Youpi snorts, lifting his thumb from the human's throat. And, after one harsh, unbelieving moment, Kokoriko hears the man let go a shaky wheeze.

'You are the queen. You demand. It's what you do.' Youpi sys this calmly, with the air of someone for whom the world has fallen into its rightful place again. It is as though he has not done the impossible, and spared a witness to the foolish, sentimental trip to a place that holds meaning for them both.

'I think she would have liked it if I had asked,' Komugi says quietly. 'Then it would have been a favour. And if it's a favour...she can use her power as if it's something she wants to do. Rather than what someone demands of her.'

Youpi eyes her, then rolls his shoulder with an audible crack. 'If you want to 'ask' me to take you somewhere now, I'll do it.'

Softly, carefully, like a flower tentatively unfurling, a smile spreads against Kokoriko's lips. 'I'd like that.'

And, as if it were really that simple, Youpi's hand closes over her own.


Morel grits down on his pipe, pushing down with his teeth so hard that it almost cracks. Palm, at his side, stares down at the floor. At least, she thinks wryly, there's no blood on the carpet.

Meanwhile, Killua wraps another bandage around Alluka's wrist, his gaze set stonily on the cushion beside her. Yes, indeed, no blood had fallen onto the floor. Instead it has slipped down from Alluka's skin to flood the lining of the cushion she has set beneath it. But now it slumps against her side, the corner hanging against her sleeve like the slumped droop of a despondent puppy ear, and she is left to fight sniffles as Gon hovers over her, staring straight into her eyes.

'You granted a wish,' he said, 'and then you paid the price.'

Alluka nods. 'Youpi said he'd do it. But I said no. I...needed to know if I could pay the price for other people.'

Swiftly, Killua's hand lands on her head. And tenses, the fingers digging into her hair.

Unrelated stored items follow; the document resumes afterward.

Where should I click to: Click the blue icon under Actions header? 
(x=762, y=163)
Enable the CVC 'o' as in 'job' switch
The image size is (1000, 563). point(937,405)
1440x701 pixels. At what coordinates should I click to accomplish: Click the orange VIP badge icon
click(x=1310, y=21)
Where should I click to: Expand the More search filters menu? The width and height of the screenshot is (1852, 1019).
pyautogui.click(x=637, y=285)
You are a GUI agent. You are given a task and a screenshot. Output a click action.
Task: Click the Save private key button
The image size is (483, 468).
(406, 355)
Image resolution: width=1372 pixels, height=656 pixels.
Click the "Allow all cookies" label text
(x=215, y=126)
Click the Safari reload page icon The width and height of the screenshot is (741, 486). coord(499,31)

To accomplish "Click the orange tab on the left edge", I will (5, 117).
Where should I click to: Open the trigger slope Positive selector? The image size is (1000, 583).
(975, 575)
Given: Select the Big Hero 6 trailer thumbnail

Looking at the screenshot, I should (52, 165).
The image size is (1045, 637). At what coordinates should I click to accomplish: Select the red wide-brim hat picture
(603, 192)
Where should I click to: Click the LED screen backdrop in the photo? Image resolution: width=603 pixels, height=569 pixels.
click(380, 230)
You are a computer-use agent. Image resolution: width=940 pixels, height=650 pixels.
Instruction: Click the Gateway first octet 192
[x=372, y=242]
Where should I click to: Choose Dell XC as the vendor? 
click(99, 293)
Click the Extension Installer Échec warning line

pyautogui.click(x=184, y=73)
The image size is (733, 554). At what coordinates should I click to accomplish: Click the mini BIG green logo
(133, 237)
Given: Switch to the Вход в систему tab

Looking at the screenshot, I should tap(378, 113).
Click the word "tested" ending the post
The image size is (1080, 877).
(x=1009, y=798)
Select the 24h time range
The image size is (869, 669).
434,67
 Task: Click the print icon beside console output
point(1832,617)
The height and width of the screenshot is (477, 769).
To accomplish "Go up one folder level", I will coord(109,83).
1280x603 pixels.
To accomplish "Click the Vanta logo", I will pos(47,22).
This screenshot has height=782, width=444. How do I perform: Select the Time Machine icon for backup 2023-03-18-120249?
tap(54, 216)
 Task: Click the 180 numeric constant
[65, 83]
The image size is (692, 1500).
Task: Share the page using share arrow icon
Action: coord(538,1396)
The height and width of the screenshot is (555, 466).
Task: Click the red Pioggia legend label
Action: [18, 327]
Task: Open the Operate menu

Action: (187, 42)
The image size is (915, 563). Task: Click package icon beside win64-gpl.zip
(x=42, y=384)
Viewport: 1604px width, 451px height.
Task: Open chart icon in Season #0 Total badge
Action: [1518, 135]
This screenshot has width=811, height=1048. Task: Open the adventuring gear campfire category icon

'That was stupid,' he says lowly, 'stupid and very dangerous.'

'I know, Brother.' Alluka smiles, something both sweet and sad in her expression. 'But I needed to know, just as I know that you would never have let me, had I asked. And I think the cost was softened slightly. Nanika really hates it when I cry.'

Killua looks at her wrist, at the way the joint forces itself into a screaming twist and then at the ball of her shoulder, and the way it's been forced into an eruption of bruises. He draws her hair back softly, enough to reveal the blotted purple of her ear. And feels the anger in him rising, in a sad, cold emotion that clouds his mind, the way it did back when Gon used to rush off and leave him behind.

'Alluka...' is all he can think to say.

'I'm sorry I hurt you Brother,' she says. 'But I couldn't let any of you hurt that girl.'

'She might hurt other people,' Morel says calmly, though everyone in the room can hear the red-hot strain beneath, that turbulent temper that rolls beneath and leaves his tone icy and composed.

Alluka smiles bitterly. 'So might I. That's a danger that will never go away.' She breathes in deep. 'But that never stopped Brother from setting me free.'


Sometimes revenge is not pre-planned. And sometimes it runs cold instead of hot. That's what Kokoriko learnt today.